Each line of the entries below that includes "agent" belongs in your answer.

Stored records
-- Opening Marker --
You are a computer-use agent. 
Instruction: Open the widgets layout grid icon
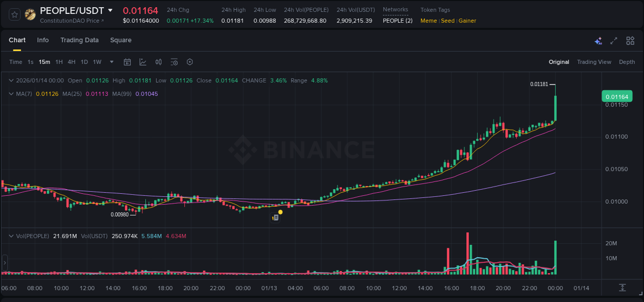[x=630, y=40]
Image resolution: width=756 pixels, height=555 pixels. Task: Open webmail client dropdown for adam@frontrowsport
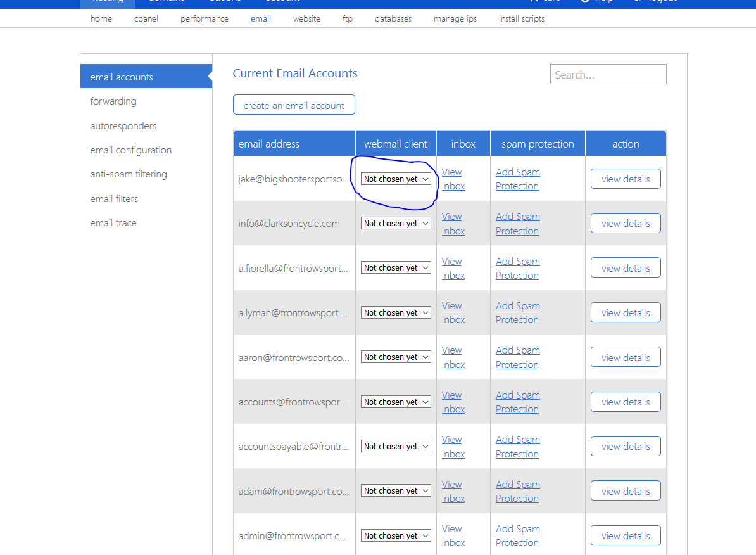point(396,491)
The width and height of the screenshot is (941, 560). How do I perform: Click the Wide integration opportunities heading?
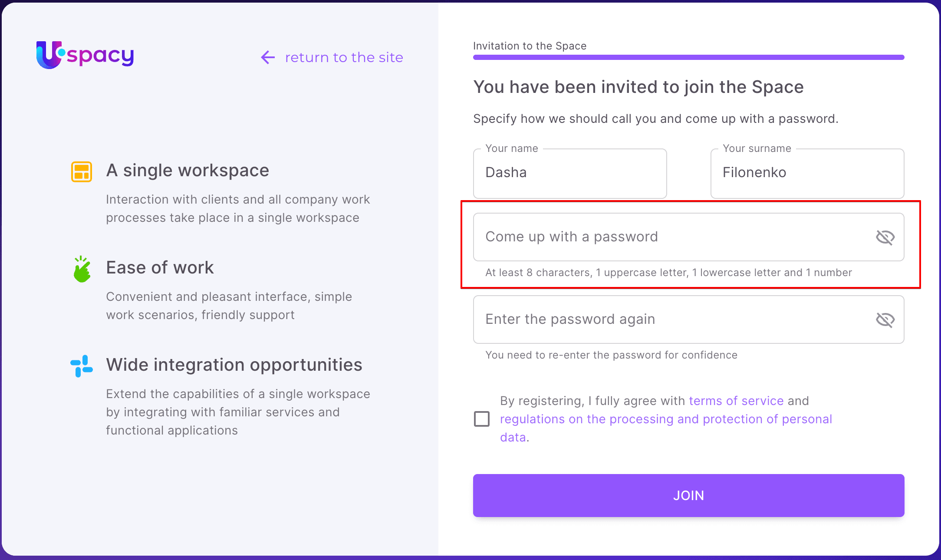tap(234, 365)
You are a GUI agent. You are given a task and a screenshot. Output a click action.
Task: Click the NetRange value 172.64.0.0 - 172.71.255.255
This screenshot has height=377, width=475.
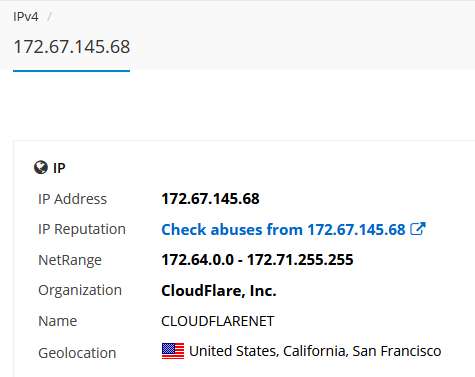(x=257, y=260)
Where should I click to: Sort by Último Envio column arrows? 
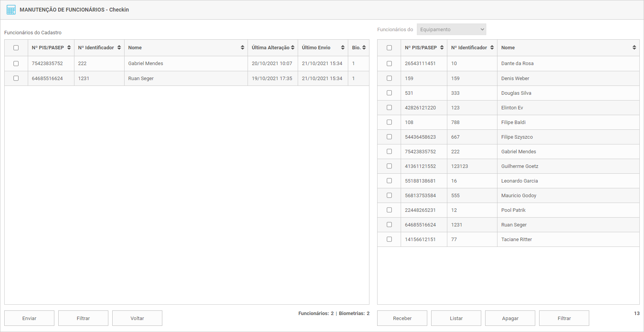(343, 47)
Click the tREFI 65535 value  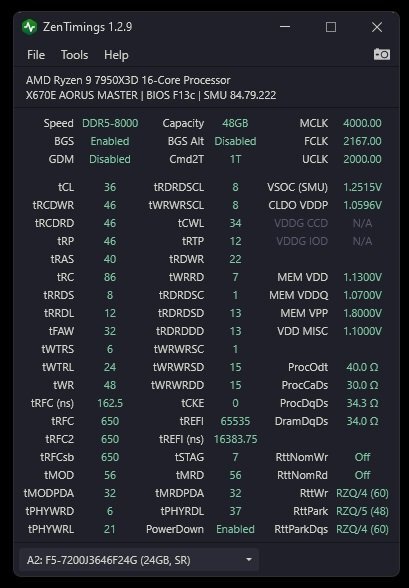[235, 421]
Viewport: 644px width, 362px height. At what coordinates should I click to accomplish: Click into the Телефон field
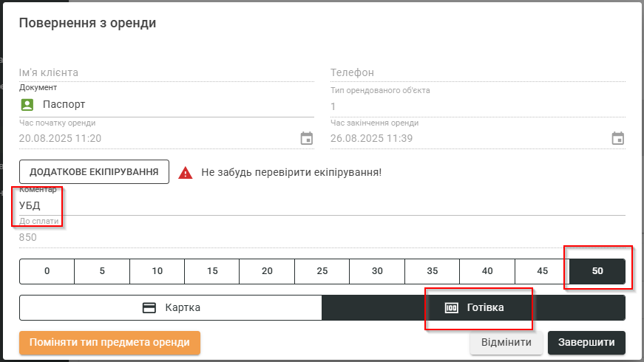477,72
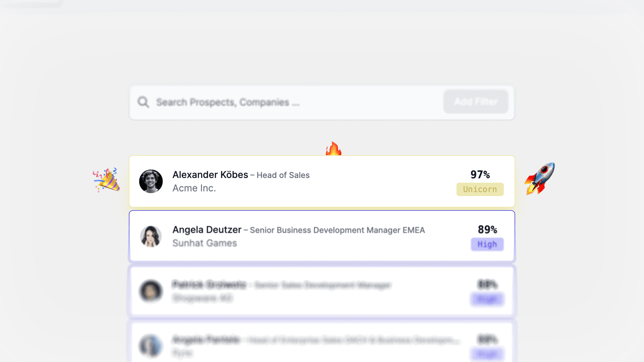Click the party popper emoji

coord(107,180)
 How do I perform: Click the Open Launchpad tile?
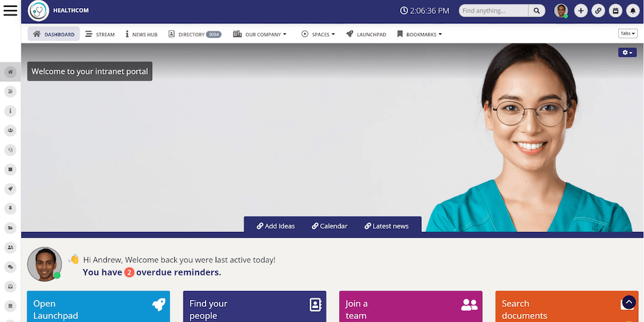pyautogui.click(x=98, y=306)
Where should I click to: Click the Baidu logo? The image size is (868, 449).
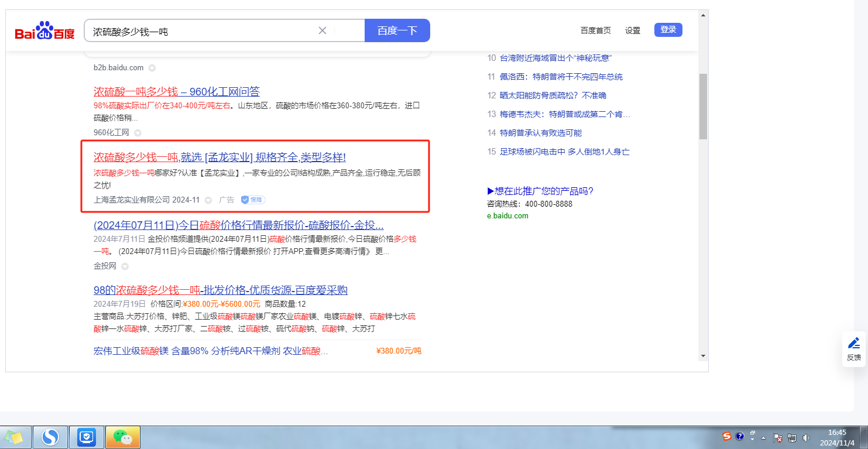point(45,31)

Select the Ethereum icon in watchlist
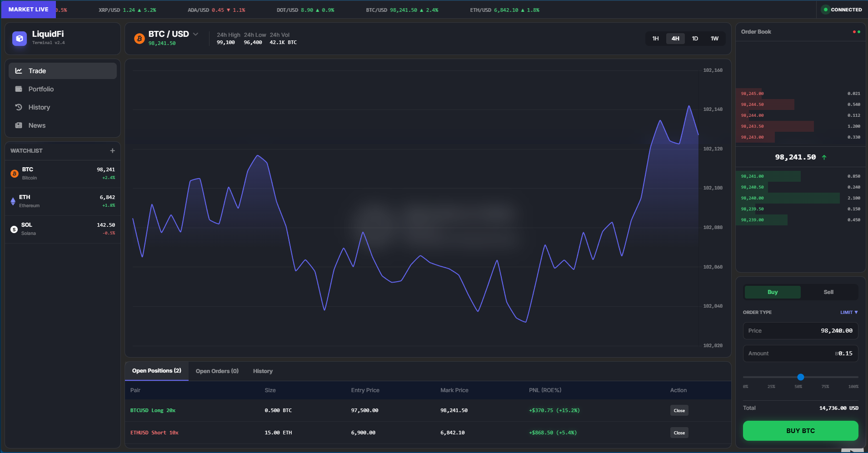pyautogui.click(x=13, y=201)
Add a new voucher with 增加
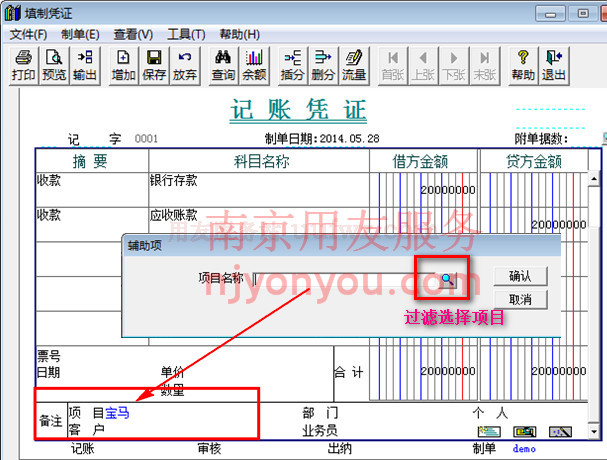Screen dimensions: 607x460 click(124, 65)
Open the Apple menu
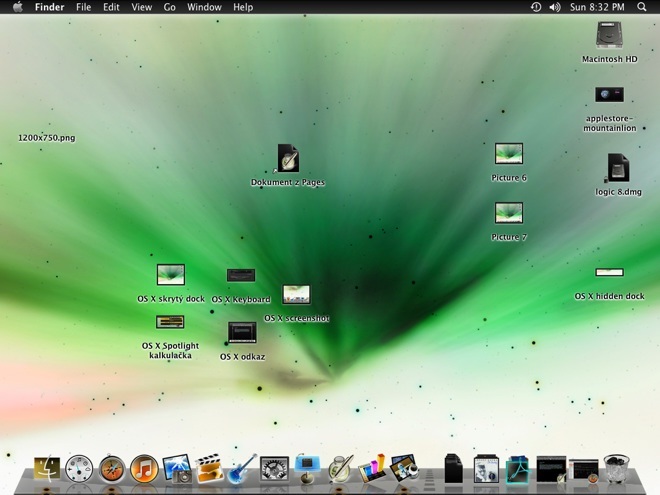The width and height of the screenshot is (660, 495). [17, 7]

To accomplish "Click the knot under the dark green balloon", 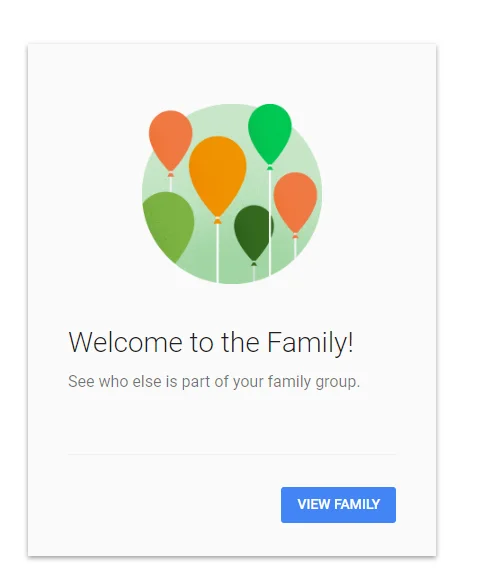I will (254, 264).
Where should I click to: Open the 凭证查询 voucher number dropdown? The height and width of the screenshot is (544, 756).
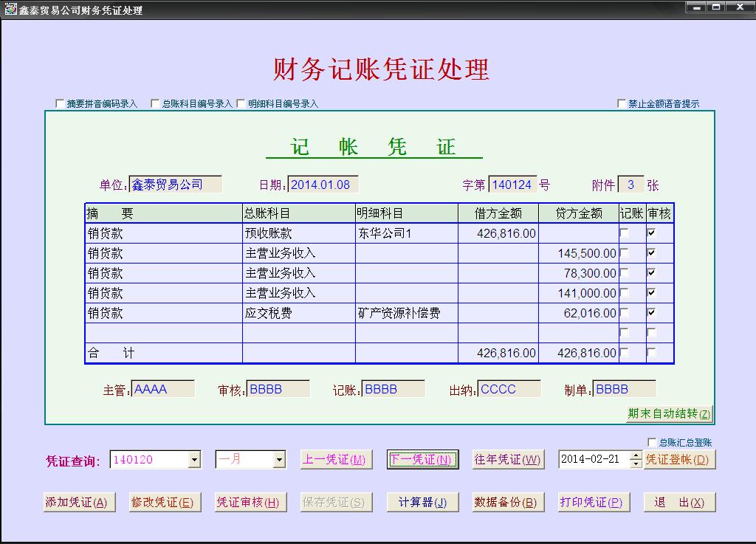(x=196, y=459)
-- Closing Marker --
:: RESPONSE TO THIS TASK ::
You are a computer-use agent. 
You are a GUI agent. You are given a task and a screenshot. Output a click action.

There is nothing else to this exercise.